What does the Gospel intend to announce with these polarities? Something splendid: God’s way of acting. Faced with our frailties, the Lord does not withdraw. He does not remain in his blessed eternity and in his infinite light, but rather he draws close, he makes himself incarnate, he descends into the darkness, he dwells in lands that are foreign to him. And why does God do this? Why does he come down to us? He does this because he does not resign himself to the fact that we can go astray by going far from him, far from eternity, far from the light. This is God's work: to come among us. If we consider ourselves unworthy, that does not stop him: he comes. If we reject him, He does not tire of seeking us out. If we are not ready and willing to receive him, he prefers to come anyway. And if we close the door in his face, he waits. He is truly the Good Shepherd. And the most beautiful image of the Good Shepherd? The Word that becomes flesh to share in our life. Jesus is the Good Shepherd who comes to seek us right where we are: in our problems, in our suffering… He comes there.

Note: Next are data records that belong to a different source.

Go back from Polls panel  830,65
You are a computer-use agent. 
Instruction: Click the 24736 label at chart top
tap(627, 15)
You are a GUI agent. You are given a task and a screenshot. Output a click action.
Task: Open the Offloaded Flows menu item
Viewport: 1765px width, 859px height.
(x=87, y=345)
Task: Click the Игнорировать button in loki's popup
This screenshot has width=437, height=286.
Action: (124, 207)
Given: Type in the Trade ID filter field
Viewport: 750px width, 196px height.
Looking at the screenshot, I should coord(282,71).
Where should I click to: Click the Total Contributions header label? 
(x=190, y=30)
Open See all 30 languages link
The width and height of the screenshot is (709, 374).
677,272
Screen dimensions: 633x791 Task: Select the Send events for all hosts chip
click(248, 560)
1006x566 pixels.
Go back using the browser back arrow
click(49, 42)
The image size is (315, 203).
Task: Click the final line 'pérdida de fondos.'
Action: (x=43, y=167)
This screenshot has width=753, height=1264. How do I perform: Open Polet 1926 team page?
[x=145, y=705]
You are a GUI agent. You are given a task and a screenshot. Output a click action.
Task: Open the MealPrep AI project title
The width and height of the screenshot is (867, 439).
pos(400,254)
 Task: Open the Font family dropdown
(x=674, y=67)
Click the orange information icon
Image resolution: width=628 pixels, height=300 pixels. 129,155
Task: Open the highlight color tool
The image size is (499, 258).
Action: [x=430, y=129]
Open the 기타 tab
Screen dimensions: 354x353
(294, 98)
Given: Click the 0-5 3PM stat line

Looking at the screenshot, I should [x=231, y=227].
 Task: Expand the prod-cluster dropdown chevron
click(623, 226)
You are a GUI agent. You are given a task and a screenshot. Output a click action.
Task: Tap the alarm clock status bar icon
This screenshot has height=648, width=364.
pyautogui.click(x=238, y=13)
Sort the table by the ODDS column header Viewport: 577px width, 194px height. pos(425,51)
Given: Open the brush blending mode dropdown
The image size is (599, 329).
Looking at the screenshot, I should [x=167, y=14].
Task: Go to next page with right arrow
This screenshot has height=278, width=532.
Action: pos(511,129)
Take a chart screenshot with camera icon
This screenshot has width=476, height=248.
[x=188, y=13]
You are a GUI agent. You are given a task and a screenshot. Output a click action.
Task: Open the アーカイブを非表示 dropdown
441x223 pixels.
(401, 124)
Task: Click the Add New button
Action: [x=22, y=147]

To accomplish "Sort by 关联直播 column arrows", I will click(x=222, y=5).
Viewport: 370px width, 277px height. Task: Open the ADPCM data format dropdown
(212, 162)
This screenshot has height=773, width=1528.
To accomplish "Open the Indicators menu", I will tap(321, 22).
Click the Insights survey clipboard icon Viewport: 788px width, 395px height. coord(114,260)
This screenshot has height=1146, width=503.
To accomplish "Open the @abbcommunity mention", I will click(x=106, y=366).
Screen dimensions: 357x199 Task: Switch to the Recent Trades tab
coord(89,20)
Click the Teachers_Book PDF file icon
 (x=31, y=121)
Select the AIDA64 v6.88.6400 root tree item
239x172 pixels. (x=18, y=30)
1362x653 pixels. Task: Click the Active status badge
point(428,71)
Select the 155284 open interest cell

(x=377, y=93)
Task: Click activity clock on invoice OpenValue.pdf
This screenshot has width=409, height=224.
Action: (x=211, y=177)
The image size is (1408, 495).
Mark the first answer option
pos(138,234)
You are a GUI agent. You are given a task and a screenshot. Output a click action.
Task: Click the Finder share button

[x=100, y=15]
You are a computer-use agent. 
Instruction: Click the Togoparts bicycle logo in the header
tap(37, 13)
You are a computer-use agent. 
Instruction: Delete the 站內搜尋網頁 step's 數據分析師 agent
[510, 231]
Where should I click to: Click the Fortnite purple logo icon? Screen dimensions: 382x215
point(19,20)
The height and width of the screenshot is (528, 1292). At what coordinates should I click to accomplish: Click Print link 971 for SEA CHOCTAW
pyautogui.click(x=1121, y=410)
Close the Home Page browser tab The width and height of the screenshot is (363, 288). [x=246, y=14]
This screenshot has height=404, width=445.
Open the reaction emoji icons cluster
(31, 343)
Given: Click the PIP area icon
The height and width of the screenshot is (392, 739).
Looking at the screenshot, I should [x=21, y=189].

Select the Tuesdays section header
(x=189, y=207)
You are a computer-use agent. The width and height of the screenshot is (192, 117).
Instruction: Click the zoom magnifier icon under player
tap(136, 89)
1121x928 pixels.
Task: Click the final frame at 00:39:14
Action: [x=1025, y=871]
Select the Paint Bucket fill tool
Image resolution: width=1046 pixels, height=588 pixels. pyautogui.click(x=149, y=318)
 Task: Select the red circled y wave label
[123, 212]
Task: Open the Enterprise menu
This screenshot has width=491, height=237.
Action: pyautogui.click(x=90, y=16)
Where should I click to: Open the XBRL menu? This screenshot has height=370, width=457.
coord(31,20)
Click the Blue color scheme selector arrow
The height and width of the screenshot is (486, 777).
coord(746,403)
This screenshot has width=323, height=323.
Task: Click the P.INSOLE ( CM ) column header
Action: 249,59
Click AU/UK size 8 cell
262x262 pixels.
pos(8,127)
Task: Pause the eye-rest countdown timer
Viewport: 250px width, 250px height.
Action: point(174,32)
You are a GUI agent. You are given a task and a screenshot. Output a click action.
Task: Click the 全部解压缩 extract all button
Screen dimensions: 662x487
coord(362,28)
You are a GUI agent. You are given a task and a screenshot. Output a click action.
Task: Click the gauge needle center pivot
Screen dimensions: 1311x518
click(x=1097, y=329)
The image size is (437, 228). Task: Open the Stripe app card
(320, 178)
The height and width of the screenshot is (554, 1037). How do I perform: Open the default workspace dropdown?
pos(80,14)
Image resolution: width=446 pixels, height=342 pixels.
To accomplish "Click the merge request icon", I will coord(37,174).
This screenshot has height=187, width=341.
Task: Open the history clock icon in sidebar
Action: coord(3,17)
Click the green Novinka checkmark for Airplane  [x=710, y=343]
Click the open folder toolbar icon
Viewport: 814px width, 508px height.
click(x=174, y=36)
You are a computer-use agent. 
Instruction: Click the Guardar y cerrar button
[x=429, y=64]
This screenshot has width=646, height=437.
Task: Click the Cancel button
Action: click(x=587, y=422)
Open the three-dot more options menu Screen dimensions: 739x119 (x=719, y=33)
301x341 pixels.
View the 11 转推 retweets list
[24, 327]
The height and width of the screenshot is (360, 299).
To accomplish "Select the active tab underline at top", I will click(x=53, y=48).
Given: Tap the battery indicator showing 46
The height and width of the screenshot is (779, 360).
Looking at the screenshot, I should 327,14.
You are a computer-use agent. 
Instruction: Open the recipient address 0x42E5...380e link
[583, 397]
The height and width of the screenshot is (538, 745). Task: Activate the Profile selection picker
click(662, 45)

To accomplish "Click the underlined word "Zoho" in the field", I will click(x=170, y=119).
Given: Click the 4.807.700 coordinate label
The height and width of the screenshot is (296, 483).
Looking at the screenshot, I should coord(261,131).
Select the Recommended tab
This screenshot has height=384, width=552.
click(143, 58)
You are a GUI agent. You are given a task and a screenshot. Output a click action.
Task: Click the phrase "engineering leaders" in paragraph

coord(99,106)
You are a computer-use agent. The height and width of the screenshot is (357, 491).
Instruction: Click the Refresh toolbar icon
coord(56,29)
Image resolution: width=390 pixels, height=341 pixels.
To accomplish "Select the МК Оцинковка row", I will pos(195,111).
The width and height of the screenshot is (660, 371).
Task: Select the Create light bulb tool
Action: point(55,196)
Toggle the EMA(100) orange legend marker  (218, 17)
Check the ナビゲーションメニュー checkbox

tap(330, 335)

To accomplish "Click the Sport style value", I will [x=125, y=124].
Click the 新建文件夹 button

Dear brothers and sisters, often we keep our distance from God because we think we are not worthy of him for other reasons. And it is true. But Christmas invites us to see things from his point of view. God wishes to be incarnate. If your heart seems too contaminated by evil, if it seems disordered, please, do not close yourself up, do not be afraid: he will come. Think of the stable in Bethlehem. Jesus was born there, in that poverty, to tell us that he is certainly not afraid of visiting your heart, of dwelling in a shabby life. And this is the word: to dwell. To dwell is the verb used in today’s Gospel to signify this reality: it expresses a total sharing, a great intimacy. And this is what God wants: he wants to dwell with us, he wants to dwell in us, not to remain distant.

And I ask myself, you, all of us: what about us, do we want to make space for him? In words yes, no-one will say, “I don’t!”; yes. But in practice? Perhaps there are aspects of life we keep to ourselves, that are exclusive, or inner spaces that we are afraid the Gospel will enter into, where we do not want God to be involved. Today I invite you to be specific. What are the inner things that I believe God does not like? What is the space that I believe is only for me, where I do not want God to come? Let each of us be specific, and answer this. “Yes, yes, I would like Jesus to come, but this, he mustn’t touch it; and this, no, and this...”. Everyone has their own sin - let us call it by name. And He is not afraid of our sins: He came to heal us. Let us at least let Him see it, let Him see the sin. Let us be brave, let us say: “But, Lord, I am in this situation but I do not want to change. But you, please, don’t go too far away”. That's a good prayer. Let’s be sincere today.

In these days of Christmas, it will do us good to welcome the Lord precisely there. How? For example, by stopping in front of the Nativity scene, because it shows Jesus who came to dwell in all our real, ordinary life, where not everything goes well, where there are many problems: we are to blame for some of them; others are the fault of other people. And Jesus comes: the shepherds who work hard, we see the shepherds there, Herod who threatens the innocent, great poverty… But in the midst of all this, in the midst of so many problems – and even in the midst of our problems – there is God, there is God who wants to dwell with us. And he waits for us to present to him our situations, that we are living. So, before the Nativity, let us talk to Jesus about our real situations. Let us invite him officially into our lives, especially in the dark areas: “Look, Lord, there is no light there, the electricity doesn’t reach there, but please don’t touch, because I don’t feel like leaving this situation”. Speak clearly and plainly. The dark areas, our “inner stables”; each one of us has them. And let us also tell him, without fear, about the social problems, and the ecclesial problems of our time, even personal problems, even the worst, because God loves to dwell: in our stable.

May the Mother of God, in whom the Word was made flesh, help us to cultivate greater intimacy with the Lord.